Your objective: When you reach the line containing "The width and height of the screenshot is (1321, 896)." in the records below, start copying exactly, and stop once you have copied the line containing "Task: Switch to the Convert tab".

**** Records

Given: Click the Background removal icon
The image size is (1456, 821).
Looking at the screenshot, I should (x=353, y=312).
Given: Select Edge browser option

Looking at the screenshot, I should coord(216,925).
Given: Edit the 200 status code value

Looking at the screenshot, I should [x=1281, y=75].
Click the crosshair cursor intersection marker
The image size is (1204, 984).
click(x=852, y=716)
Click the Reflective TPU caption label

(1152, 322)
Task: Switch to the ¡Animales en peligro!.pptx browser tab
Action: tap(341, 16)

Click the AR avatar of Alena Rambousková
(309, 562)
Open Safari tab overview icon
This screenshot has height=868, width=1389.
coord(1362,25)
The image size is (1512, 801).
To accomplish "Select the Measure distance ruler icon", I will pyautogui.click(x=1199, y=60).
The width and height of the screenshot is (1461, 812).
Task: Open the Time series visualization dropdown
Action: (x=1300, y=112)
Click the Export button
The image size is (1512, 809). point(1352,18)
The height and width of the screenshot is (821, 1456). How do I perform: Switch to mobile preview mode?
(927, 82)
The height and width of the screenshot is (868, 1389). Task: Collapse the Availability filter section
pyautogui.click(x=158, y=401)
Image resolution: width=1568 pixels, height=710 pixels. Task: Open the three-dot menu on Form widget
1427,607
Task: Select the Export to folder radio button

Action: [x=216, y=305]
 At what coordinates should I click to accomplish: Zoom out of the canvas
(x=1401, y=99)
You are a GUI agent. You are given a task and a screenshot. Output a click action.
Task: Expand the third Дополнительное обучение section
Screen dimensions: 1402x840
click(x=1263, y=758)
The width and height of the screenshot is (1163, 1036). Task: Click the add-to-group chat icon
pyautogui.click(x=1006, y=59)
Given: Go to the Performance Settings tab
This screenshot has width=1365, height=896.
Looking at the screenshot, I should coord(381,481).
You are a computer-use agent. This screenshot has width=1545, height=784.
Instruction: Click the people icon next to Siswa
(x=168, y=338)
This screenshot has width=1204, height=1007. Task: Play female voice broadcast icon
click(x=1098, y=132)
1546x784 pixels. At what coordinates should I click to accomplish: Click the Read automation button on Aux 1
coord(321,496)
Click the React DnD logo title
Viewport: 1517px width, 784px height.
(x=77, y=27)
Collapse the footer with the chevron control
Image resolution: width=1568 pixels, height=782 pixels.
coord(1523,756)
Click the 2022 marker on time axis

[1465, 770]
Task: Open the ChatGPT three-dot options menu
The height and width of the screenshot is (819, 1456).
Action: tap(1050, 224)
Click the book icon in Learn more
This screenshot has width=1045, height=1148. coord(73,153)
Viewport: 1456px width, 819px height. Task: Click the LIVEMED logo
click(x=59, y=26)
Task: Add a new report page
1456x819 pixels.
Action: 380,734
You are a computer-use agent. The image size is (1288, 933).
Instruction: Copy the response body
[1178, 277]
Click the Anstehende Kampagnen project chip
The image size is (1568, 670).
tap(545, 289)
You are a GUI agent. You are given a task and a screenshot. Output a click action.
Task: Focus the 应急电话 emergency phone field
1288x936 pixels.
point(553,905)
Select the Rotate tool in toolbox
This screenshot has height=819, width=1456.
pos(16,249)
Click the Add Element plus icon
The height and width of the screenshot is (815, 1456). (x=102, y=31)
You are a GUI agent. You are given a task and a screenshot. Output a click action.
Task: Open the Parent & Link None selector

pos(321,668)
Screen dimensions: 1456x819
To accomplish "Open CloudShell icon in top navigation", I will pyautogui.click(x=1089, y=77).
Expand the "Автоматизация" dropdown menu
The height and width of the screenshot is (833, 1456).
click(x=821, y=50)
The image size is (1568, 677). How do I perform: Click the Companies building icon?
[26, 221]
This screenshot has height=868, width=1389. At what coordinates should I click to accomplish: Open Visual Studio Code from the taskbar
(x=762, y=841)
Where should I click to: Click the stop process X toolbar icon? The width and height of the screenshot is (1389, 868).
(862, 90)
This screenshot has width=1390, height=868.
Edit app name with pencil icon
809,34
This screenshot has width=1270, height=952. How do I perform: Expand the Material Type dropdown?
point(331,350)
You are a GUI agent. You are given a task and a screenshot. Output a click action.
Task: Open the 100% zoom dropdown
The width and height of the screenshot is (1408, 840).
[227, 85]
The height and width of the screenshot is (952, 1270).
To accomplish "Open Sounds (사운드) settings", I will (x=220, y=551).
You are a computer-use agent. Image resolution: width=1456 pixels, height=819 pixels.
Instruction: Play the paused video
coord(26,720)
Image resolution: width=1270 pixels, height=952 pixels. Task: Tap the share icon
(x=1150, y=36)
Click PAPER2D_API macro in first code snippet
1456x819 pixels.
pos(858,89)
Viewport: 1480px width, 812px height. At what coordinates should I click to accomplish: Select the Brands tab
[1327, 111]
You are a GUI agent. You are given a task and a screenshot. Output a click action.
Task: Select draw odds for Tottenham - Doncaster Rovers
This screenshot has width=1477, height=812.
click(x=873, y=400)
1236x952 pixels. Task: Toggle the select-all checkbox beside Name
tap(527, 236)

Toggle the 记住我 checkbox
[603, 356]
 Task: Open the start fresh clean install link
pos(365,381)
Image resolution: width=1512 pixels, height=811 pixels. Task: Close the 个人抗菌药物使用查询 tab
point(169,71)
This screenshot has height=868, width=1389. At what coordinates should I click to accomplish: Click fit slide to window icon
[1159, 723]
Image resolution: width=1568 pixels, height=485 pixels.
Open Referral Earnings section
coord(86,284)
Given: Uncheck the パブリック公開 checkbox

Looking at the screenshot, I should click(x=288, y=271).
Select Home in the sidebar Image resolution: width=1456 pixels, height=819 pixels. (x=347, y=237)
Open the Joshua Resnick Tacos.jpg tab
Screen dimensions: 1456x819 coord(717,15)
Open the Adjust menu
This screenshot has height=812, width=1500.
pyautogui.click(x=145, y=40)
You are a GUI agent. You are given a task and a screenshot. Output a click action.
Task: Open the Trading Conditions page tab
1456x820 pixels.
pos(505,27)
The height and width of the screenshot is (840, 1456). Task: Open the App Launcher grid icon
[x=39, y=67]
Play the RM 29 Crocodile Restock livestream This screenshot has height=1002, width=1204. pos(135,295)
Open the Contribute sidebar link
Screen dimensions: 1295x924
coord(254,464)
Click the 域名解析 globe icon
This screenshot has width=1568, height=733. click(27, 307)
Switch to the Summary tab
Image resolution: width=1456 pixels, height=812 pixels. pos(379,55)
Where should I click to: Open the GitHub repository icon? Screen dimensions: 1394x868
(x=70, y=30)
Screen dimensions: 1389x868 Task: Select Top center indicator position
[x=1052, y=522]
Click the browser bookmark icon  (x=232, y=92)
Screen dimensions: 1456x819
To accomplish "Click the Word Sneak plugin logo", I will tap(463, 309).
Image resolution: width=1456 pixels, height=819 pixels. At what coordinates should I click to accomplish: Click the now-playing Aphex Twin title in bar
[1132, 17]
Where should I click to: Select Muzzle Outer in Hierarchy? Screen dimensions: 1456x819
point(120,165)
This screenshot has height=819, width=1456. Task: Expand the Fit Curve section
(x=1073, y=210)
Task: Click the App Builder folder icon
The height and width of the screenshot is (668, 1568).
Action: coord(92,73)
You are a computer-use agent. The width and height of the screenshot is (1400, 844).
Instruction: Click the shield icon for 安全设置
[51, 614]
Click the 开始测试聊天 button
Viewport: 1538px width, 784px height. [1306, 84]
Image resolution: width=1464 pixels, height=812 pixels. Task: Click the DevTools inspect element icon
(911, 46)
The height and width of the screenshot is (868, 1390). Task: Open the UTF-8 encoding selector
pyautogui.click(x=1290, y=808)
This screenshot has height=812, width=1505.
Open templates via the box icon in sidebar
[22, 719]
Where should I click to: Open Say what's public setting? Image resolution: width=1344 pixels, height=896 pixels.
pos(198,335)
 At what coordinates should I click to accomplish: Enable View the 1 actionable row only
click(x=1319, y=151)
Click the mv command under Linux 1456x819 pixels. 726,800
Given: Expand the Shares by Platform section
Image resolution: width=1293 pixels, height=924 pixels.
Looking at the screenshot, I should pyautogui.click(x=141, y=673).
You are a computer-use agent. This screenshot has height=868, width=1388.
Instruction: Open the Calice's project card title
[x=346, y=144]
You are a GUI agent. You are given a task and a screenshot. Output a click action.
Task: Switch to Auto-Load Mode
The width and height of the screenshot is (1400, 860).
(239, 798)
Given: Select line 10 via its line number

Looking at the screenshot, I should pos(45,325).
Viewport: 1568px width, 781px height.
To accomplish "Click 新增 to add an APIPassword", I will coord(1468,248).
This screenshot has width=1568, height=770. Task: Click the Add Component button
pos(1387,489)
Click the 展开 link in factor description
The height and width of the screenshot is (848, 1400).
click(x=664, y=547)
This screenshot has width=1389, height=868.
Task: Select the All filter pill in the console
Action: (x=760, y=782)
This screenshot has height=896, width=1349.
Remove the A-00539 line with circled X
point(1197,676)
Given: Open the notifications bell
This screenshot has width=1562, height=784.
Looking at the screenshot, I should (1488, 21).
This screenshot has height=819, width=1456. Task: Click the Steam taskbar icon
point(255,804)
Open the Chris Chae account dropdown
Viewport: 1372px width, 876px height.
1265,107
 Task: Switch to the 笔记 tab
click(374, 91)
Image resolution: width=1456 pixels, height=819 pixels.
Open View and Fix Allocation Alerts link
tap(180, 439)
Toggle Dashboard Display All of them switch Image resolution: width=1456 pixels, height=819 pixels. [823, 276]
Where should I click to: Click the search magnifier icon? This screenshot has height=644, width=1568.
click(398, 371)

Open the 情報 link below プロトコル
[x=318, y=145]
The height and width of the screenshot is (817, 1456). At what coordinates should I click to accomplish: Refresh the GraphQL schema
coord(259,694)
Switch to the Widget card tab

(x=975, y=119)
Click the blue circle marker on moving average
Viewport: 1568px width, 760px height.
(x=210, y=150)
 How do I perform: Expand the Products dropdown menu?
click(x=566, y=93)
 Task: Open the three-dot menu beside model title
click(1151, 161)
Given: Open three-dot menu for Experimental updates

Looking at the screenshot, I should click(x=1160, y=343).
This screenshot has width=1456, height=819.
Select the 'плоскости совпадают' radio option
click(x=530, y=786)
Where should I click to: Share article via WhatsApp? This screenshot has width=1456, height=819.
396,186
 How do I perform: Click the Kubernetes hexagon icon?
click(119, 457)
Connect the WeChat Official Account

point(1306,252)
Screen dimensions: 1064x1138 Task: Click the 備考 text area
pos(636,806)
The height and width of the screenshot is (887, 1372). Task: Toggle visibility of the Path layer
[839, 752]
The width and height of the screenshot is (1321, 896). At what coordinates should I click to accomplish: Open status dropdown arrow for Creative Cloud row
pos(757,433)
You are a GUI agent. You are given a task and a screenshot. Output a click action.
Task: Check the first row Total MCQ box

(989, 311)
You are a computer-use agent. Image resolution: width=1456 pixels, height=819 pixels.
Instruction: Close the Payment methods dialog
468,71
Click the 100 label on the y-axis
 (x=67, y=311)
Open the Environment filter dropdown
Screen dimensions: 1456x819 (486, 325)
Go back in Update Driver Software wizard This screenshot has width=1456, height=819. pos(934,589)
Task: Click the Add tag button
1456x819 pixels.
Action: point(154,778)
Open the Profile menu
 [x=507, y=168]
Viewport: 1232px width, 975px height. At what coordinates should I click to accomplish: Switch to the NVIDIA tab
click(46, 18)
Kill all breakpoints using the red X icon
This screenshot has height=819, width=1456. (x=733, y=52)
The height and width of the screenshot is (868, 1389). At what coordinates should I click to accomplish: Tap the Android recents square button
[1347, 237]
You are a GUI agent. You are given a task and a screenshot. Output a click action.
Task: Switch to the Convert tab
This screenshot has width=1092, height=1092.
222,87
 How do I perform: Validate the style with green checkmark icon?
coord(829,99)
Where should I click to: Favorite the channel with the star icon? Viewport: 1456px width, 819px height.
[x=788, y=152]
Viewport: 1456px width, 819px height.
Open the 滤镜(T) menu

********

Solution to the exercise:
The width and height of the screenshot is (1321, 896). At what coordinates should I click to accomplish: Open status dropdown arrow for Creative Cloud row
pos(757,433)
You are a GUI agent. You are given a task and a screenshot. Output a click action.
Task: Check the first row Total MCQ box

(989, 311)
You are a computer-use agent. Image resolution: width=1456 pixels, height=819 pixels.
Instruction: Close the Payment methods dialog
468,71
Click the 100 label on the y-axis
 (x=67, y=311)
Open the Environment filter dropdown
Screen dimensions: 1456x819 (486, 325)
Go back in Update Driver Software wizard This screenshot has width=1456, height=819. pos(934,589)
Task: Click the Add tag button
1456x819 pixels.
Action: point(154,778)
Open the Profile menu
 [x=507, y=168]
Viewport: 1232px width, 975px height. At what coordinates should I click to accomplish: Switch to the NVIDIA tab
click(46, 18)
Kill all breakpoints using the red X icon
This screenshot has height=819, width=1456. (x=733, y=52)
The height and width of the screenshot is (868, 1389). At what coordinates should I click to accomplish: Tap the Android recents square button
[1347, 237]
You are a GUI agent. You are given a task and a screenshot. Output a click action.
Task: Switch to the Convert tab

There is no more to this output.